Sunday, 1 April 2012

No mosquitoes in UK so our healthcare is costly

No Mosquitoes in Great Britain, hence our healthcare is costly

A groin hernia is surgically repaired by placing a synthetic mesh on the weakness and fixing it in place. In UK the mesh currently costs from £20 to more than £100.

This is obviously a significant cost which the rural areas in the developing and poor countries cannot afford. The doctors face an ethical dilemma. Should they refuse to operate since the mesh is unaffordable? Should they do a non-mesh repair which is generally thought to have a many times the recurrence rate of the hernia compared to mesh repair?

Tongaonkar and Reddy, doctors from two small towns in India innovated by cutting mosquito net cloth to shape, sterilised it by autoclave and used it on patients ( They had very good results that compare well with standard international/western results for groin hernia repair. They also had the mosquito net cloth mesh analysed by labs which generally showed it to compare well with commercially manufactured meshes like the ones we use in UK. 

The mesh costs a few pennies; it was 3688 times cheaper than the commercial mesh.

Of course surgeons in India accused the Indian Journal of Surgery of blasphemy for publishing Tongaonkar's paper.

Now here is the good news, a UK surgeon Prof Andrew Kingsnorth uses the mosquito cloth net mesh for hernia repair. The not so good news is that he does not use it in the UK, he uses it in a hernia charity in Ghana which he leads/supports  

One of my friends who has interacted with this blog wrote to Andrew Kingsnorth and the conclusion was that red tape will prevent us from using it in UK. I have discussed this with a number of people, at the very end of the discussion we always wondered why we in UK would not take this up even if we save money. Groin hernia mesh is only a £5million market with already many fingers in the pie. £5 million for the NHS is possibly small change. Our discussions normally end at that point.

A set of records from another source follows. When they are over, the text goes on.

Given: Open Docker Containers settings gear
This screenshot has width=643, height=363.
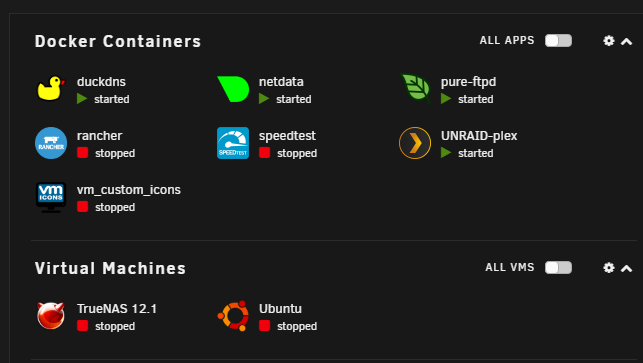Looking at the screenshot, I should 609,41.
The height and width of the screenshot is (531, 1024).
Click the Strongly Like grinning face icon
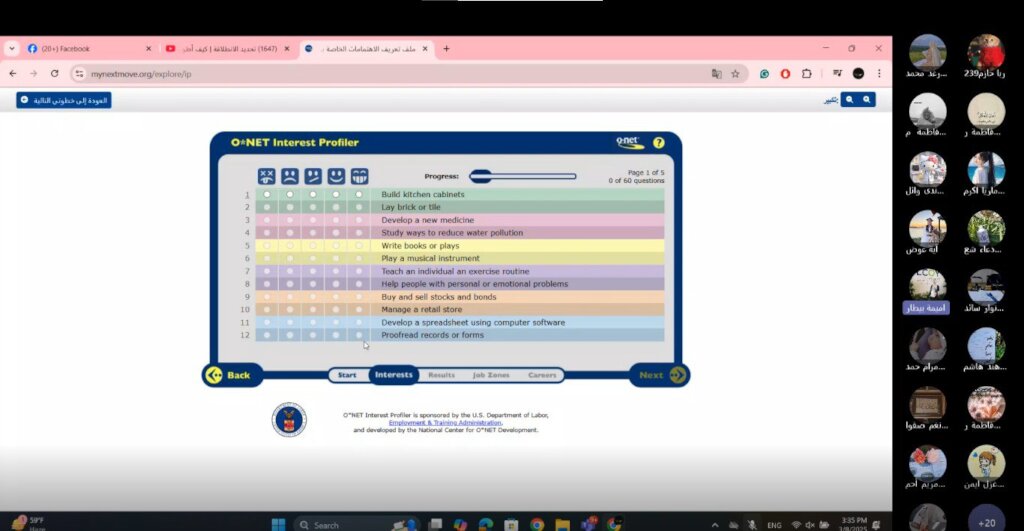tap(359, 176)
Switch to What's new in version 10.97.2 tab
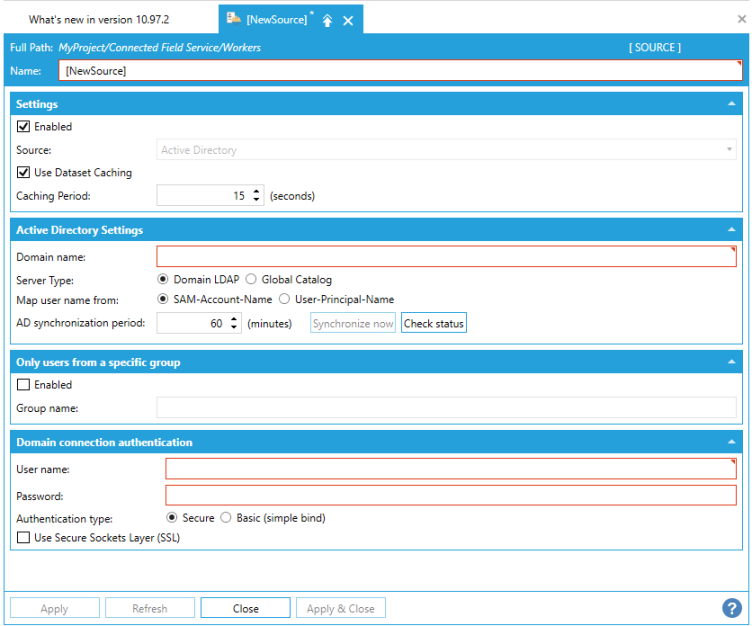The image size is (752, 626). [x=99, y=20]
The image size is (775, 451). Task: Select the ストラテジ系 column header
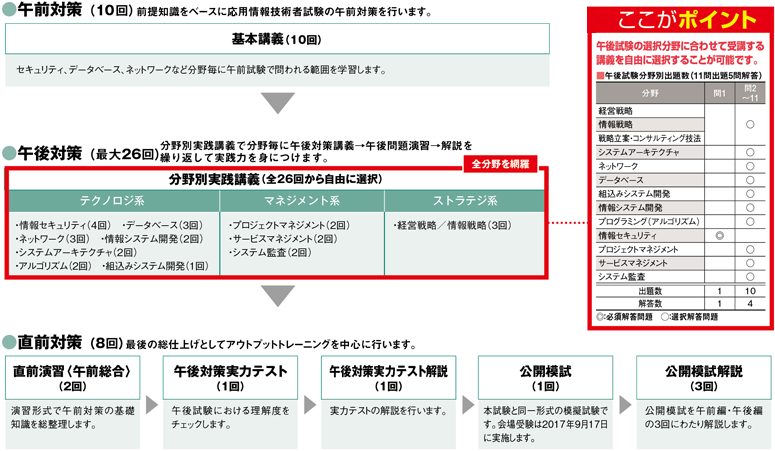point(464,198)
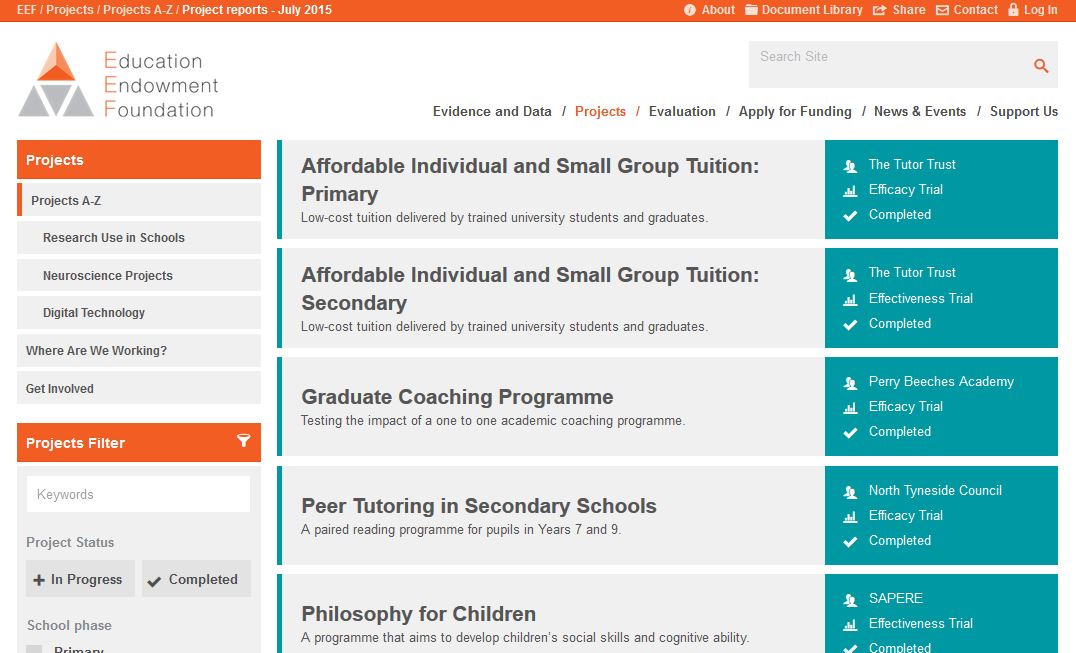Open Peer Tutoring in Secondary Schools
Image resolution: width=1076 pixels, height=653 pixels.
[x=479, y=506]
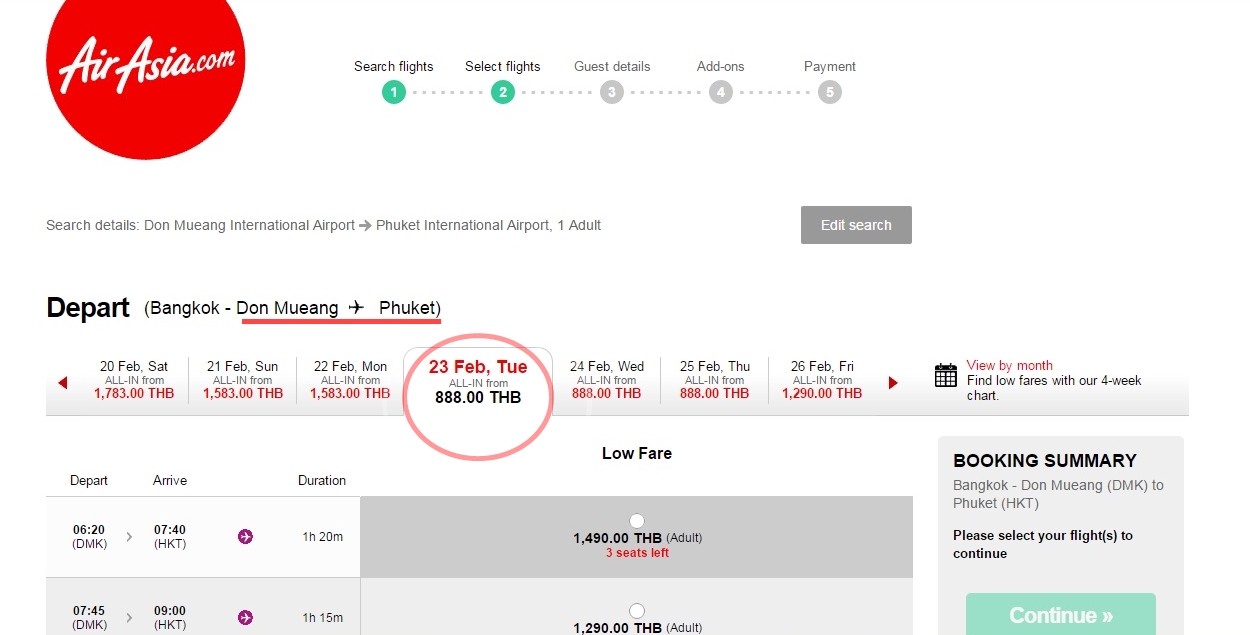Pick the 21 Feb, Sun date tab
Screen dimensions: 1250x635
[242, 380]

We are a developed, rich economy, it may well be that our development and our wealth which prevents us from taking up innovations that save money. You would have never guessed that the lack of mosquitoes in UK was one of the reasons for our healthcare being costly!



Anonymous said...

You've obviously never lived in Cambridge, if you think there are no mosquitoes in the UK! :-)

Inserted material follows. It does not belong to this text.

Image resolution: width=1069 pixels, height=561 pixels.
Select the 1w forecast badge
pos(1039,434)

In fact, it wasn't so many decades ago that autochthonous malaria was still a concern.

Combined with the dearth of air conditioning in the country, even in modern buildings, this made the lack of screens (mesh) in the windows one of the most perplexing differences I noted when I moved to the country.

It was right up there with the separate hot and cold taps in the bathrooms (where you can either freeze your hands or cook the meat off them, but where you can't do anything in between).

More on topic, however, I think the real problem is that the prospect of selling a piece of mesh for a few pennies is not worth the investment to get it through the regulatory process. Nor is it worth the legal liabilities attached to any medical device. I think the only way cheap solutions like this can get to market in wealthier countries is if some well-funded non-profit organization takes up the development process.

Anonymous said...

can you also catch April fish with the mosquito net ?

Unknown said...

Very Nice topic of discussion and one of my Associate prof Dr Minu Patel from Baroda medical college try to use same in 1998 and had success. Used in Lot of patient i do not remember the figure.
I think its all industry/market driven, and industry will not let in any cheap thing. I worked with one of surgical consultant, and always try to mention the history of Gold Standard treatment of hernia repair, and all came from USA. I might be wrong as i have not got any concrete evidence. Even Hartmann procedure in diverticular perforation came from USA which was mainly for cancer surgery rarely for benign pathology.
So I personally feel comercial aspect is very important aspect of health and so many time its affect clinician decision.
Even Some rep come to introduce some new gadget all rep mention some big name that he so so is using this and make you feel that only you lagging behind.
So I think even this mosquito net will used only where there is no market and no big company involve.